The ETW subsystem has been written about extensively in other blogs and magazine articles. What I wish to accomplish here is provide a brief overview of the ETW subsystem to provide a common context for the future articles on this blog of using the ETW subsystem. To drill deeper into understanding the ETW subsystem, I suggest the following MSDN Magazine article as a starting point:

Improving Debugging and Performance Tuning with ETW

ETW provides a high speed, low overhead, system wide data collection subsystem.

The following is an architectural view of the ETW system copied from the article referenced above:


Let’s simplify what this diagram is about.

An Event is a message to the ETW system containing data for logging. In context of these articles, an Event is the message generated using the EventSource class.

A Controller is an application interfacing to the ETW subsystem to enable or disable event collection. A controller is usually an out of box application such as Logman, PerfView, or the Semantic Logging Application Block (SLAB). A controller can also be your own custom application written to interface to ETW.

A Provider is an application sending event messages to the ETW subsystem. In the context of these articles, a provider is your application, using the EventSource class to send messages to the ETW subsystem.

A Consumer is an application gets events from the ETW subsystem. The consumer may read and display the events to the user in real time or read events from a file.

A Session is the ‘pipe’ between ETW and the controller and establishes the internal buffers and memory management of event collection to an Event Trace Log (ETL) file.

Often applications are both controllers and consumers. For example, PerfView can be used as a controller to enable and disable one or more event providers. After stopping event collection and ETW completes writing events to an ETL file, PerfView collects (consumes) the events from an ETL file for analysis.

Or as another example, you can use Logman as a controller to enable and disable event generation.

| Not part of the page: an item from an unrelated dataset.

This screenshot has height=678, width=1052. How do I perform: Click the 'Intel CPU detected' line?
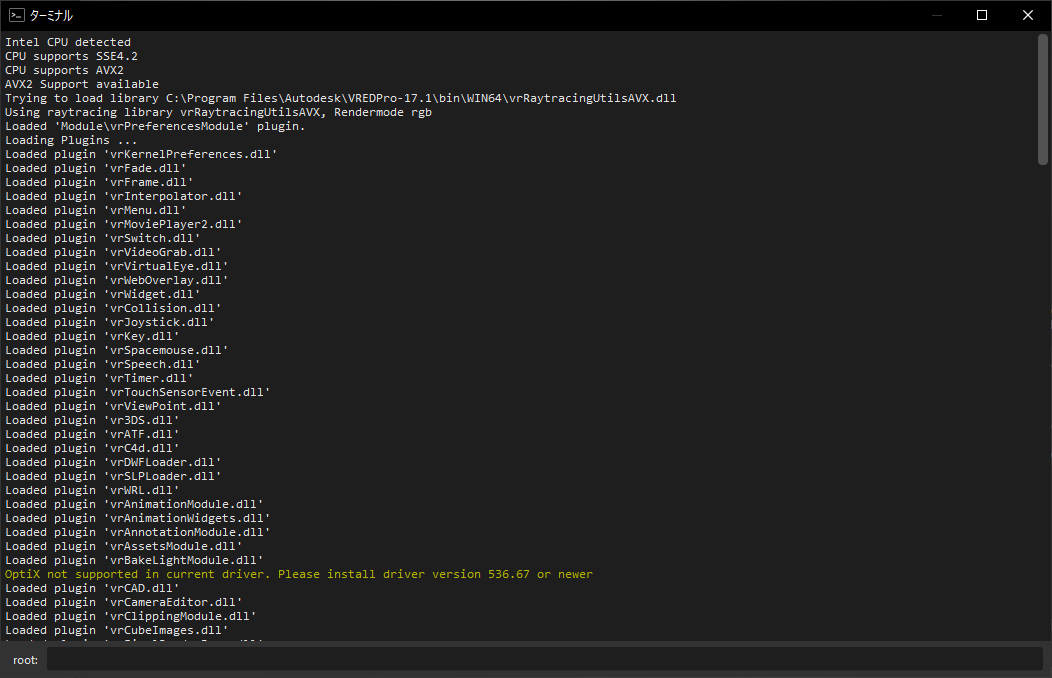68,42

Then use PerfView to consume events from a ETL file.

Similarly, SLAB is often both a controller and consumer. SLAB can be configured to enable (control) events and consume events, directing the captured events to a console, a flat file, a rolling flat file, a database table, or the NT EventLog.

Pub-Sub Pattern

For those familiar with the Publisher Subscriber pattern, you may be thinking “That ETW Subsystem looks a lot like a Pub Sub system”. And I would agree with you.

From Wikipedia Publish-Subscribe pattern

In software architecture, publish–subscribe is a messaging pattern where senders of messages, called publishers, do not program the messages to be sent directly to specific receivers, called subscribers. Instead, published messages are characterized into classes, without knowledge of what, if any, subscribers there may be. Similarly, subscribers express interest in one or more classes, and only receive messages that are of interest, without knowledge of what, if any, publishers there are.

Let’s reword the above Wikipedia passage a little to put it into context of ETW with events generated from an application using the EventSource class.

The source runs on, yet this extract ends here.